Waterville created an Emergency Operations Center in March for its public safety staff to convene in and monitor the coronavirus outbreak. Last month, officials said the center at the Waterville Fire Department had decreased its hours but would remain in place and ready to increase activity, if needed.

In other matters, the council is expected to consider adoption of a policy on access to public meetings, since the public is no longer able to attend in person because of the coronavirus. The public can now view City Council meetings, for instance, via livestreaming accessible by a link posted on the city’s website.

Council meetings are usually scheduled for 7 p.m. Tuesdays. The public can also watch council meetings live via Crossroads local access channel 1301 or view rebroadcasts of the meetings at 7 a.m. Thursday, 11 a.m. Sunday and 7 p.m. the following Tuesday.

Council meetings can also be viewed the Wednesday following the meeting via Crossroads YouTube.

The policy the council will consider Tuesday stipulates that with meetings now being held remotely, the council will accept written comments from the public, since people may not attend the meetings. Questions or comments must be emailed to [email protected] or sent by mail to Public Comment, 1 Common St., Waterville, ME 04901, preferably before 5 p.m. the day of the meeting. Public comments received after that time will be given to the council during the meeting, according to the proposed policy.

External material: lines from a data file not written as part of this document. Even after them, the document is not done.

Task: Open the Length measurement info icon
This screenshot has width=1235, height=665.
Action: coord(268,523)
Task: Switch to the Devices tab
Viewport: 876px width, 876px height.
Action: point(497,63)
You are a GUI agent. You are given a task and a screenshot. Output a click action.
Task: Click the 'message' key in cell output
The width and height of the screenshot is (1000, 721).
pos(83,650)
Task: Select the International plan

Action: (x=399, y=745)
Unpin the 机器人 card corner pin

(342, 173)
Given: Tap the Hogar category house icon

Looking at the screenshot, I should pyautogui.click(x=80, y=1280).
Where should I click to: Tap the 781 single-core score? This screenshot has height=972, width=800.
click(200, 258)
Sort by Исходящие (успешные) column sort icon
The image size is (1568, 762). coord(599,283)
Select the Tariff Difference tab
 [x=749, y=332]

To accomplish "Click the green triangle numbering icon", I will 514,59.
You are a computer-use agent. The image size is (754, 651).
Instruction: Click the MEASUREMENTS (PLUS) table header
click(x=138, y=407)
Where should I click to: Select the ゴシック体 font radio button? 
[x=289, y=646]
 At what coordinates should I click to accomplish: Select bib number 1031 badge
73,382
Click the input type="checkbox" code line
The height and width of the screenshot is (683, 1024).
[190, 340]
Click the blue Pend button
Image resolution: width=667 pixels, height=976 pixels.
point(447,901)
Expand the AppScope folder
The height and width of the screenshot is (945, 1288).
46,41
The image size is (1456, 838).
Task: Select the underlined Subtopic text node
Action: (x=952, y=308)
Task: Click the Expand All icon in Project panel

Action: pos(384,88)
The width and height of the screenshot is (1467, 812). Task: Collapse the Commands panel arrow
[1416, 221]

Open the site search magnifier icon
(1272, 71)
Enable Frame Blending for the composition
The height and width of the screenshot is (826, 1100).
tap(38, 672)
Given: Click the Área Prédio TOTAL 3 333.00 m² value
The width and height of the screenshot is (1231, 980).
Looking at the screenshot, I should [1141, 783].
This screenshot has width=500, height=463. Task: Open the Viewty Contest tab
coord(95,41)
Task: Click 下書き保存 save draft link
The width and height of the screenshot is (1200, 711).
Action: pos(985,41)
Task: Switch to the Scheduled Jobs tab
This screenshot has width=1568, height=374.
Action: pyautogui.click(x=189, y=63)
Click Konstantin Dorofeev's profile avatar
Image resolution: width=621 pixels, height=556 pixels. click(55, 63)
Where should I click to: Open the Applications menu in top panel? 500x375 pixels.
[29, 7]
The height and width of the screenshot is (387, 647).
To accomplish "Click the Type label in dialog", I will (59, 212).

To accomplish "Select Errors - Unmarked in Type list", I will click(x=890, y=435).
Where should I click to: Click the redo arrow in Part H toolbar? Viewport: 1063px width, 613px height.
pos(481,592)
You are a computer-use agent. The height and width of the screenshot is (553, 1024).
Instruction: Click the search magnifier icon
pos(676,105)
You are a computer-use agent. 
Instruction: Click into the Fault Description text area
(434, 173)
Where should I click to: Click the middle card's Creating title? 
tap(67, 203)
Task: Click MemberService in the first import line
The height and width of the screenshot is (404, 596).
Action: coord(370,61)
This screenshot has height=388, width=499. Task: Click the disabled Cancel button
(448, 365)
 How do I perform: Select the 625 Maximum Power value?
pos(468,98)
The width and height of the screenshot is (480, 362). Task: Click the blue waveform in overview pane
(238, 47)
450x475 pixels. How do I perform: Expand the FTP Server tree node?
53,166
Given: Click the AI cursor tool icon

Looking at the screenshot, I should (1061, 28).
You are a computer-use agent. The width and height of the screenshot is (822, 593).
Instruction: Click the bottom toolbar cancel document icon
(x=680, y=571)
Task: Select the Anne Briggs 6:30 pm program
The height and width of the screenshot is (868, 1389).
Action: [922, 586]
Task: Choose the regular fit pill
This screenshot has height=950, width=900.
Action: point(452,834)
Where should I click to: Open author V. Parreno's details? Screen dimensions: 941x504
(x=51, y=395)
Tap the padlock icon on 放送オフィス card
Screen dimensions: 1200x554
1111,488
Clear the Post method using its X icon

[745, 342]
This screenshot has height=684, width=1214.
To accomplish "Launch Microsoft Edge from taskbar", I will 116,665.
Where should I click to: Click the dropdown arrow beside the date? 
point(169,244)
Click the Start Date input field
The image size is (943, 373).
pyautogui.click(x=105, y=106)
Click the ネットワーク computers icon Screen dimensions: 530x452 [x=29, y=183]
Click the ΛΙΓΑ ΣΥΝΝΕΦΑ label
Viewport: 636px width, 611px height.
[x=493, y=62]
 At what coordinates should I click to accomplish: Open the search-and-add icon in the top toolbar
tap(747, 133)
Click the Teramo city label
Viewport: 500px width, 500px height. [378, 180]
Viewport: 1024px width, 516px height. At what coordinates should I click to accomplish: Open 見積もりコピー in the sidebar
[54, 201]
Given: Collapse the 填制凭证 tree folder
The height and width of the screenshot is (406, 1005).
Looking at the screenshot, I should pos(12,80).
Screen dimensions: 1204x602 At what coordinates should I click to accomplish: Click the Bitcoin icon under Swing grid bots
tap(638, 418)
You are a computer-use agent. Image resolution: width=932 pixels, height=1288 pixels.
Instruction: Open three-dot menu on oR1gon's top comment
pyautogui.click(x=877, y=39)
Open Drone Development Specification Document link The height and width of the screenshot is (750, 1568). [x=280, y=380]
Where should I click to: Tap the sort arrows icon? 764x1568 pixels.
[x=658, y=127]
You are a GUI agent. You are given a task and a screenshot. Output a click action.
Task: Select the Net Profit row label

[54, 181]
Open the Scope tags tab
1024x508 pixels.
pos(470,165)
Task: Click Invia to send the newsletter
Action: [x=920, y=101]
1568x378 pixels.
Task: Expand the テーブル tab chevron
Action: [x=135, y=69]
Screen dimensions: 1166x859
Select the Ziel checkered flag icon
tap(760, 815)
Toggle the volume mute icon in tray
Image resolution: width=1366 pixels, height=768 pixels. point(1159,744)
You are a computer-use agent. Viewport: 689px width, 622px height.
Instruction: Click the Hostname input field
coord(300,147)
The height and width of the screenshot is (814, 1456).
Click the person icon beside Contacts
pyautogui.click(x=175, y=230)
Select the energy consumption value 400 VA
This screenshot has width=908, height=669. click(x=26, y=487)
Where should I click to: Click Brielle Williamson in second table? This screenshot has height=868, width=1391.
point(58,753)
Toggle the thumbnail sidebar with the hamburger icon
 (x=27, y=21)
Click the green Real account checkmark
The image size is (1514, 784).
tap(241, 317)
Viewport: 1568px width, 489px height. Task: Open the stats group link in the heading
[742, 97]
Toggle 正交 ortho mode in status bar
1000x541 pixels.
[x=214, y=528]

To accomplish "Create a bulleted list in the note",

“We’re going to encourage people to write in, hopefully before the meeting, and that way we can address questions,” Roy said. “We’ll try to take written questions as they come in. We’d do our best during the meeting to accept written questions.”

A separate proposed policy would allow the public to phone in questions during the meeting and require callers to provide their names and addresses. A staff member would have to come to council meetings to take those calls and relay questions through the city clerk to the council. A call-in number would be provided during the livestream of the meeting, if that second policy were adopted.

Roy noted public comments and questions will not be accepted Tuesday because the council has yet to adopt a policy.

The City Council is also expected to consider the following Tuesday night:

• Refer to the Planning Board for public hearing and recommendation a proposal to rezone part of a lot on Webb Road from Rural Residential to Solar Farm District. Roland Rossignol and NextGrid are requesting the rezoning.

• Refer to the Planning Board for public hearing and recommendation a proposal to rezone part of a lot on Lincoln Street, west of Runnals Stream, from Residential-A to Solar Farm District, to allow for construction of a solar farm.

• Establish hours for voter registration and designate a polling place for the primary and referendum election to be held July 14 at Thomas College. If the Harold Alfond Athletic Center is not available that day due to COVID-19 restrictions, the election would be held at The Elm at 21 College Ave., according to the resolution.

• Award contracts with Teague Distributors of Fairfield, Hammond Tractor Co. of Fairfield and Brookdale Fruit Farm of Hollis, N.H., for $106,000 worth of equipment for the Parks and Recreation Department. The equipment includes two commercial lawn mowers, a tractor and commercial water wheel. The city already has borrowed the money for the equipment, according to Roy.

• Accept a $13,400 Maine Health Access Foundation Grant to buy a fit testing machine for the Fire Department, to be used to ensure respirators fit properly.